*TASK PROMPT*:
Transcribe exactly, and without pictures, only the lines from the one bearing "Task: Open the Current system dropdown" through the final line of the data below.

[Extracted data entries]
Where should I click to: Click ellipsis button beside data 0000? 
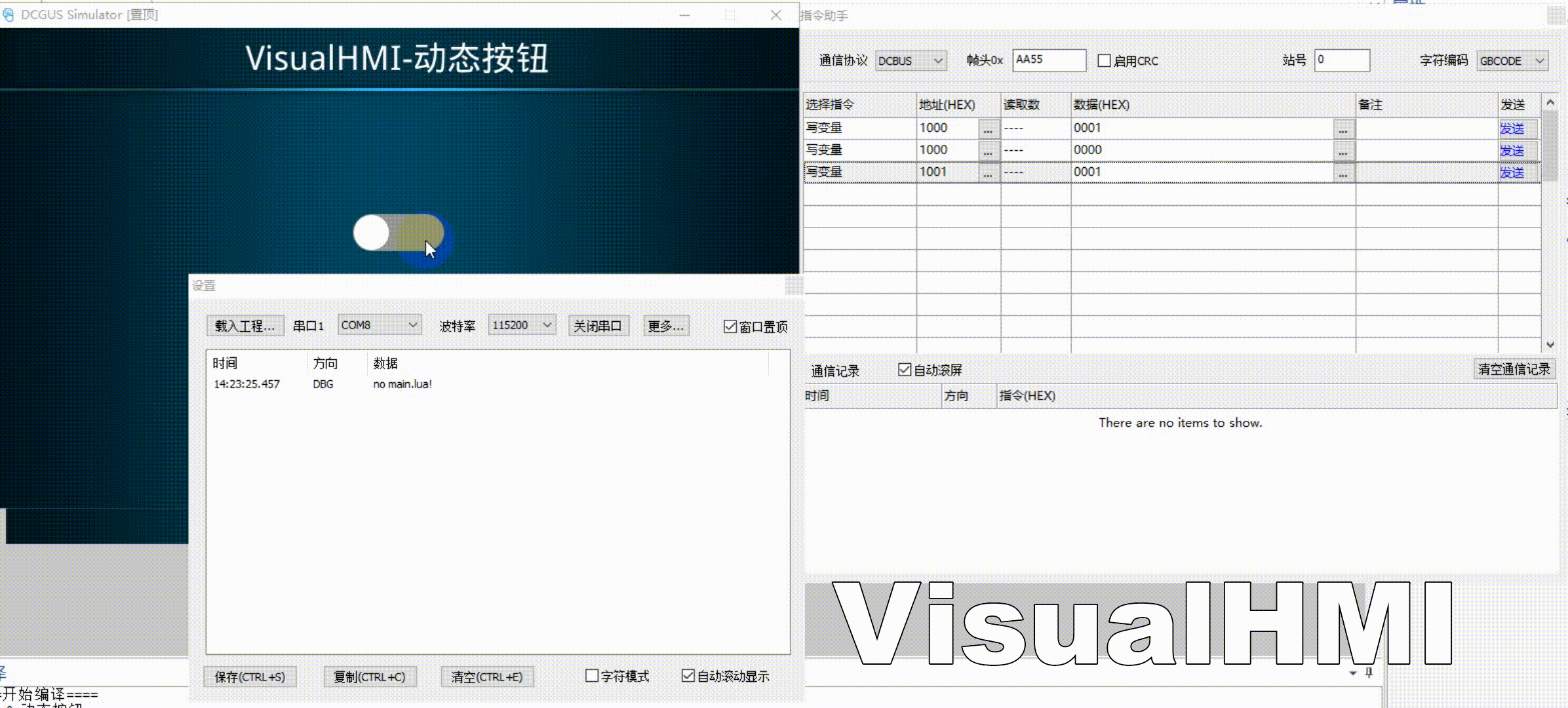(x=1343, y=151)
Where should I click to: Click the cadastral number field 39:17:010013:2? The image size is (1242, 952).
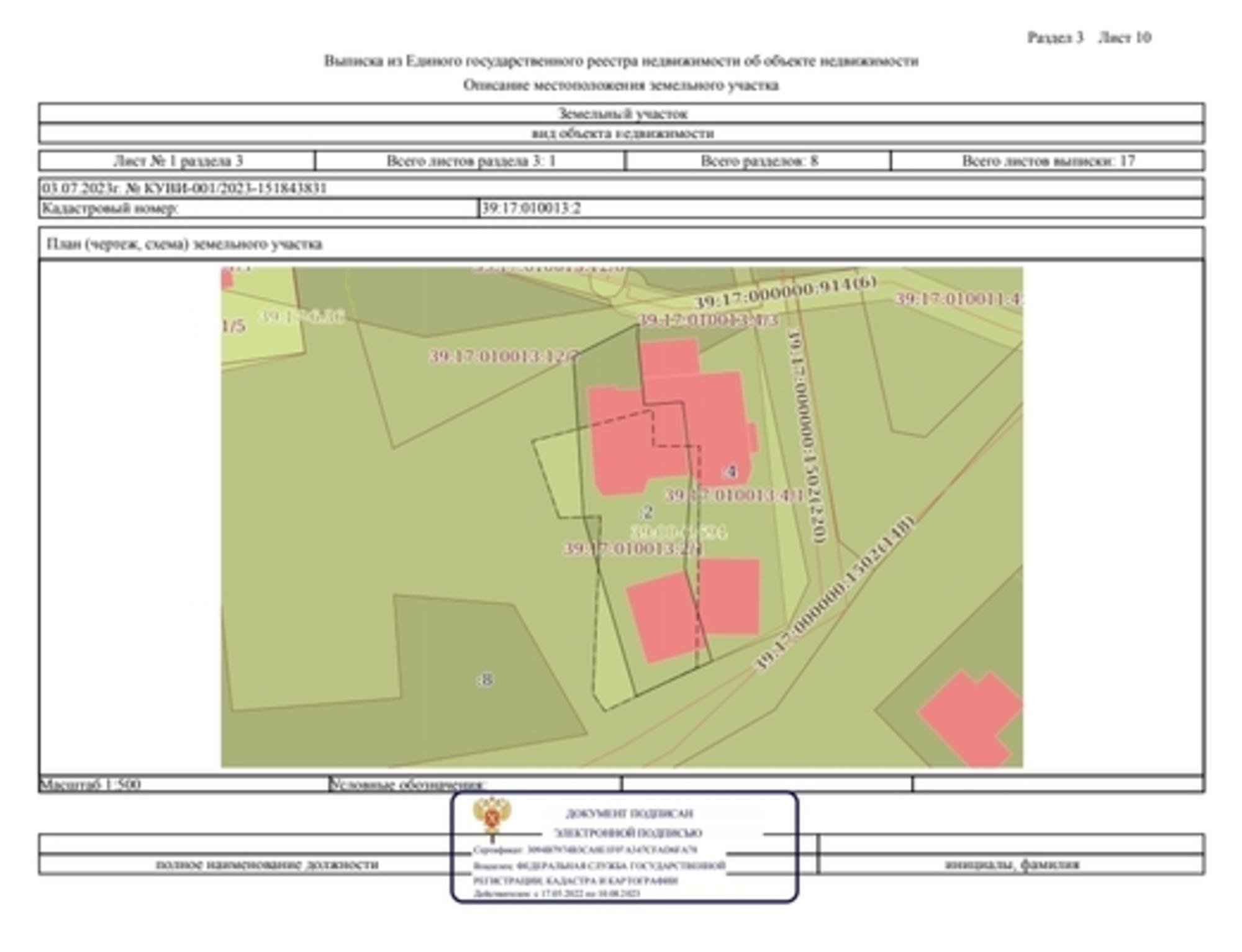point(532,208)
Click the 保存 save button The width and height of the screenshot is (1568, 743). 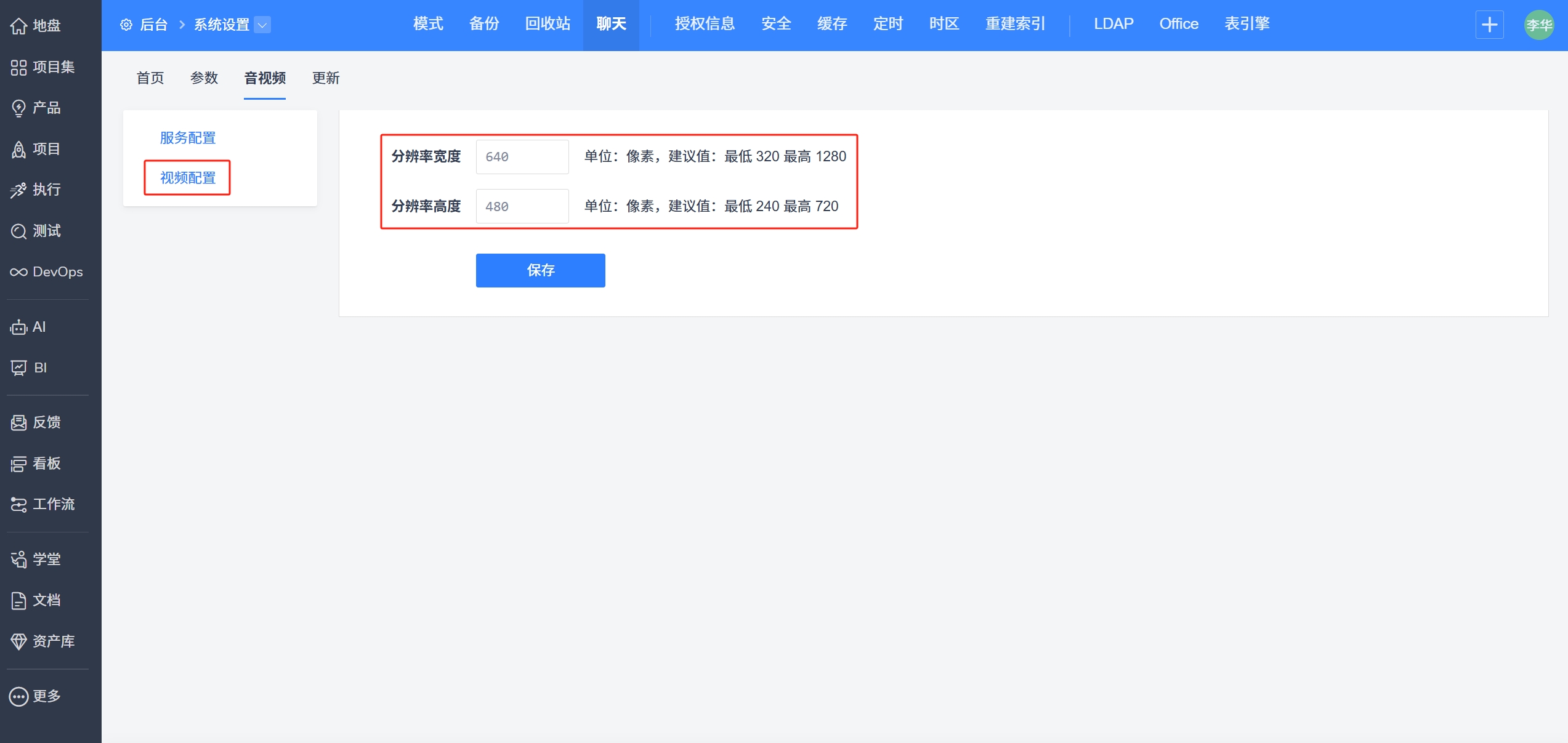click(540, 270)
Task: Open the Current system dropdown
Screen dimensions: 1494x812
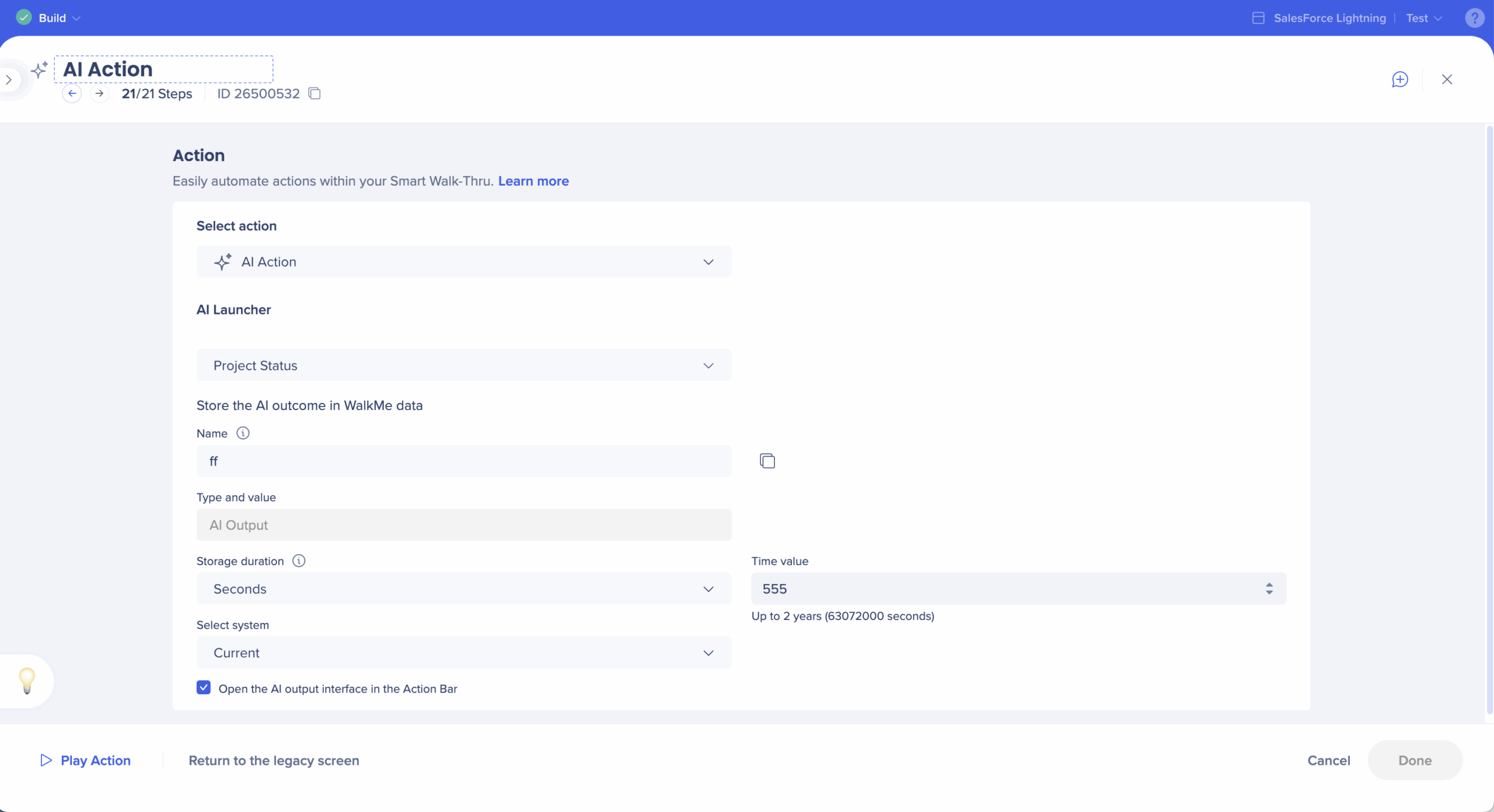Action: [463, 653]
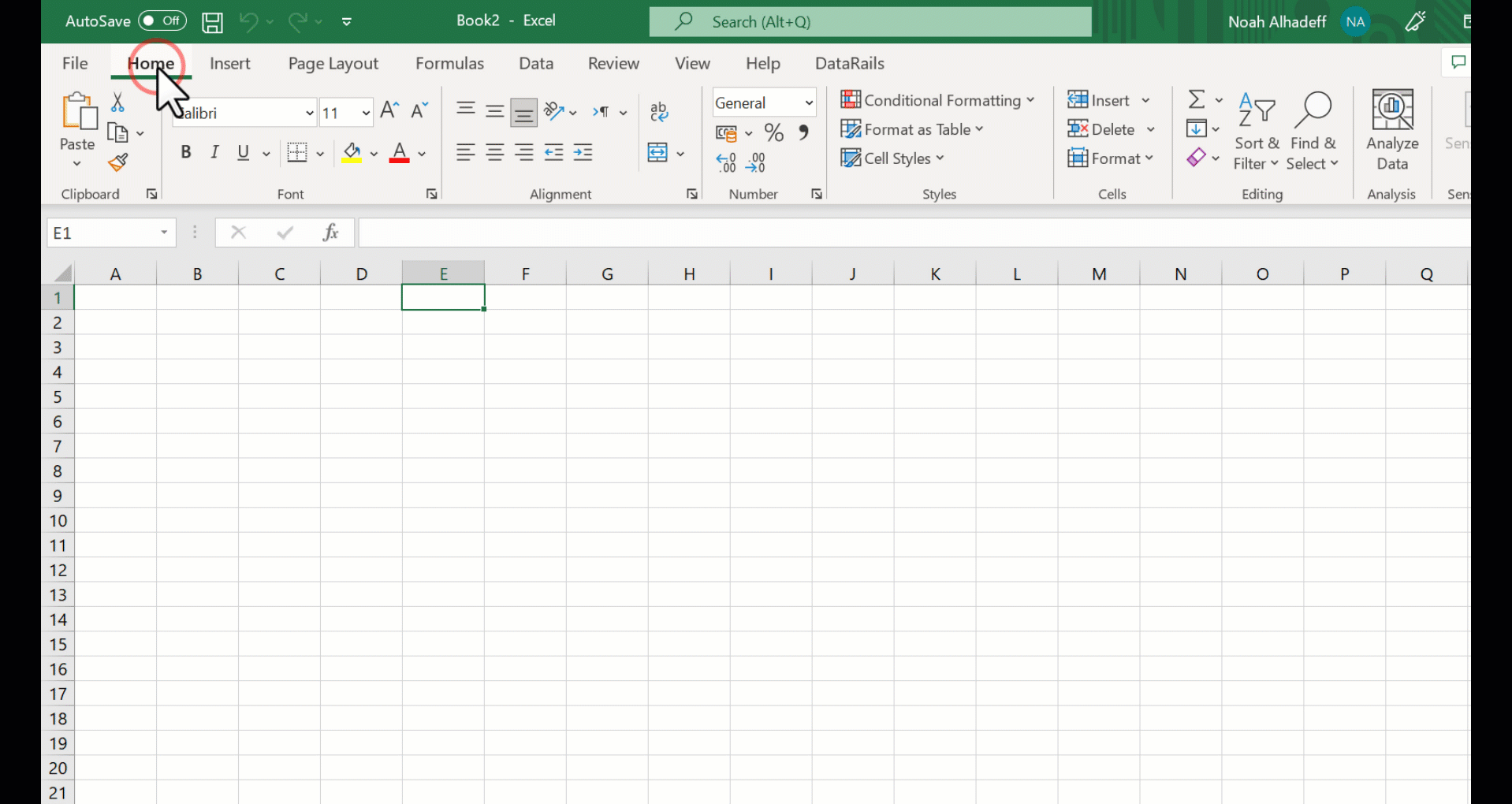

*TASK OUTPUT*:
Task: Open the Current system dropdown
Screen dimensions: 1494x812
Action: [463, 653]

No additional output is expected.